■ Task brief ■
From the entries that follow, gather each line holding the word "logo".

(Saved entries)
====

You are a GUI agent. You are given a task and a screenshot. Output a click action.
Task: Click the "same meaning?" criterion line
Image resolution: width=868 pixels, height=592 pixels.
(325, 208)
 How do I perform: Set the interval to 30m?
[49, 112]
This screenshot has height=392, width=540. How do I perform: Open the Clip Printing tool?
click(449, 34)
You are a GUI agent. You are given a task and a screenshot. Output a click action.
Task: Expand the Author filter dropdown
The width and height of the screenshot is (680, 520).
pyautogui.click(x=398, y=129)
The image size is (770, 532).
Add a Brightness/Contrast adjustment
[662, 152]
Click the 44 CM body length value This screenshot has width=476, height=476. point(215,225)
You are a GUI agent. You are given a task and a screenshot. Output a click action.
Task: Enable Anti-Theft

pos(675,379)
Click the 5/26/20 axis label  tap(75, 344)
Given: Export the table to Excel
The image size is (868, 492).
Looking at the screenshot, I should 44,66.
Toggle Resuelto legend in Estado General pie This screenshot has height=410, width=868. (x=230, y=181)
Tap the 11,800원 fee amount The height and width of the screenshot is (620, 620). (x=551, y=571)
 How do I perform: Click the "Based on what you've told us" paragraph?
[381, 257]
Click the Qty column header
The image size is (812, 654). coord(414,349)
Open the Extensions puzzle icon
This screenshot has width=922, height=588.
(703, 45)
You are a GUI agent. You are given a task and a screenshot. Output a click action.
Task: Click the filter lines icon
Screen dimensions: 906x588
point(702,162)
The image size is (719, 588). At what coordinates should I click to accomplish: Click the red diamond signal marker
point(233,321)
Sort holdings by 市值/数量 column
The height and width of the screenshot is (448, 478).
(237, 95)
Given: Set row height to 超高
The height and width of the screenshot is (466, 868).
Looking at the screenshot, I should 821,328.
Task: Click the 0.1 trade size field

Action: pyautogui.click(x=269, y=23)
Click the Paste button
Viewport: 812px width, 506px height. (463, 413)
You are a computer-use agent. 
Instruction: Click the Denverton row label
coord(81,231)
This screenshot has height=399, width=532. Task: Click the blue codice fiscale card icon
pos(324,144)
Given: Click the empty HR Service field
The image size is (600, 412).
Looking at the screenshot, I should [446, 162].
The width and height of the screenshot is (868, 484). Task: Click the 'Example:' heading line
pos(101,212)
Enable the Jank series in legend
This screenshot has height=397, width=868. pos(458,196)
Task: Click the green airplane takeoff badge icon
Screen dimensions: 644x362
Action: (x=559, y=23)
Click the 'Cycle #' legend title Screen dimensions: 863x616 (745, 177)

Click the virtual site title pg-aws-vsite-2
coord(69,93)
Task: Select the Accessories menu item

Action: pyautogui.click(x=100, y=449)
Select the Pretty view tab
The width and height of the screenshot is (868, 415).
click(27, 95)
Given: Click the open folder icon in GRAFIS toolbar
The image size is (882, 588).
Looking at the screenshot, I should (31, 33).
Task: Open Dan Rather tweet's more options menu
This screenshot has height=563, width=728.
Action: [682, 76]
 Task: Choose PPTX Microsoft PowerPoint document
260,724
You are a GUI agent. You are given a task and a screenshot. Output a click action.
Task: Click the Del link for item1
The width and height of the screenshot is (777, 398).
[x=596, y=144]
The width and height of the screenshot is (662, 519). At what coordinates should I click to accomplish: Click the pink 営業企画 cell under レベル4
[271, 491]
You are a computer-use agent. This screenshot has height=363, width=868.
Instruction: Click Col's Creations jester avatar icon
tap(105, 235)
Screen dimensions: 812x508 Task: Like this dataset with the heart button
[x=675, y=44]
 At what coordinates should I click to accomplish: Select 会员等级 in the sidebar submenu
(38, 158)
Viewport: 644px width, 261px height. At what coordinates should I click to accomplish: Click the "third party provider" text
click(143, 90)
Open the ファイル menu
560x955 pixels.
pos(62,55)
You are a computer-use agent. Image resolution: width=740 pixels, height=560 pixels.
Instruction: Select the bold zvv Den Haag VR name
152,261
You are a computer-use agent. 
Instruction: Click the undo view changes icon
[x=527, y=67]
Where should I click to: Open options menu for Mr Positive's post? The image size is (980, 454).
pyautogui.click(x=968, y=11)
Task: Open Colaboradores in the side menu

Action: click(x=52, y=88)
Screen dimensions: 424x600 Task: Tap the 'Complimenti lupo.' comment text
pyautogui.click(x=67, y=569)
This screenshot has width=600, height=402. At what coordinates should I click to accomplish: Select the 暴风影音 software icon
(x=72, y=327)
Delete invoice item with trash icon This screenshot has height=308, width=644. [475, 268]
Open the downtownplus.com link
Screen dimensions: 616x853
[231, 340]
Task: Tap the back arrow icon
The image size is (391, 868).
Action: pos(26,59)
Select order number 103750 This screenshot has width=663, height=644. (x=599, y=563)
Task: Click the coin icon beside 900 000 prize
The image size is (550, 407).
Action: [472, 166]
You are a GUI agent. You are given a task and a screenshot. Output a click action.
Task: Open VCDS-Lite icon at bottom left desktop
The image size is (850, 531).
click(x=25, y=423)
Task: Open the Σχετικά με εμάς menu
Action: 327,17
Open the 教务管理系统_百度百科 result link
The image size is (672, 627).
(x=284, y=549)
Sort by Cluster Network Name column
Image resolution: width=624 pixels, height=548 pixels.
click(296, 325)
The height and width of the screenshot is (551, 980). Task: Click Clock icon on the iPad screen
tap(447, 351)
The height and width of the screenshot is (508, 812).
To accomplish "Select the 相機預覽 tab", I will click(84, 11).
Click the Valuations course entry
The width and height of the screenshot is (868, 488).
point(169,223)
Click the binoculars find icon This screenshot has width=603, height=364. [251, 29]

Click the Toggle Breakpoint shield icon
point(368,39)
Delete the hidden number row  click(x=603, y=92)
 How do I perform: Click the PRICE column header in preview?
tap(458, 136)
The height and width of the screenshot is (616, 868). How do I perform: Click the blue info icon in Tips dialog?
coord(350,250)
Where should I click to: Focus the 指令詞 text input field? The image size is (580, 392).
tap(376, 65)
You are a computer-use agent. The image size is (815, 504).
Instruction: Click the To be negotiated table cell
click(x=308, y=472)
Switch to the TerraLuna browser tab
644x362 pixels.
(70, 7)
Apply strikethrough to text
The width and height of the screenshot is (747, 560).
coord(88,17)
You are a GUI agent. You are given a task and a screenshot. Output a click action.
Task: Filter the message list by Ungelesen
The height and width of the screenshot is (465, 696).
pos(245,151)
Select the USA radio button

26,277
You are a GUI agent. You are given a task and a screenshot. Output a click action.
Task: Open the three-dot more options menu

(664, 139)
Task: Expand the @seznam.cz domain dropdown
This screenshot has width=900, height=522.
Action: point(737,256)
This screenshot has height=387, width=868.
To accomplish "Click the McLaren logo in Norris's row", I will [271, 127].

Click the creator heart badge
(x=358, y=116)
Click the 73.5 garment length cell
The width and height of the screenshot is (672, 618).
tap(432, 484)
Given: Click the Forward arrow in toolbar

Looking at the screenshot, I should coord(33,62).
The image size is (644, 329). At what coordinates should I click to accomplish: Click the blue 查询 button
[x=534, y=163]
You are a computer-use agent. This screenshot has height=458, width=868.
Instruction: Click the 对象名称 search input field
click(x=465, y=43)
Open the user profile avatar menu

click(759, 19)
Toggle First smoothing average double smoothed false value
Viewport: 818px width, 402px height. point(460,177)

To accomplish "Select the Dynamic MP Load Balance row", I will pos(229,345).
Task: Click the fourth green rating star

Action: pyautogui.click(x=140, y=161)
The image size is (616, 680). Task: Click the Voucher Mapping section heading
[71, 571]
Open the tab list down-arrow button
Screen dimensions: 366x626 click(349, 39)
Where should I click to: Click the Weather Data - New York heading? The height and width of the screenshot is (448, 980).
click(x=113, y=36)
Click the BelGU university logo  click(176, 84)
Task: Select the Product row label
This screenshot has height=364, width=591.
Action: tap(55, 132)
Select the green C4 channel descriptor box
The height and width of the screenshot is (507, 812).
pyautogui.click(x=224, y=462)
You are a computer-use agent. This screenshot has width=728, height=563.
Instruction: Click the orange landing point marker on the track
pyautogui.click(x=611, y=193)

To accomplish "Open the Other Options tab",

====

■ Exercise answer ■
To accomplish "Click the McLaren logo in Norris's row", I will [271, 127].
Click the BelGU university logo  click(176, 84)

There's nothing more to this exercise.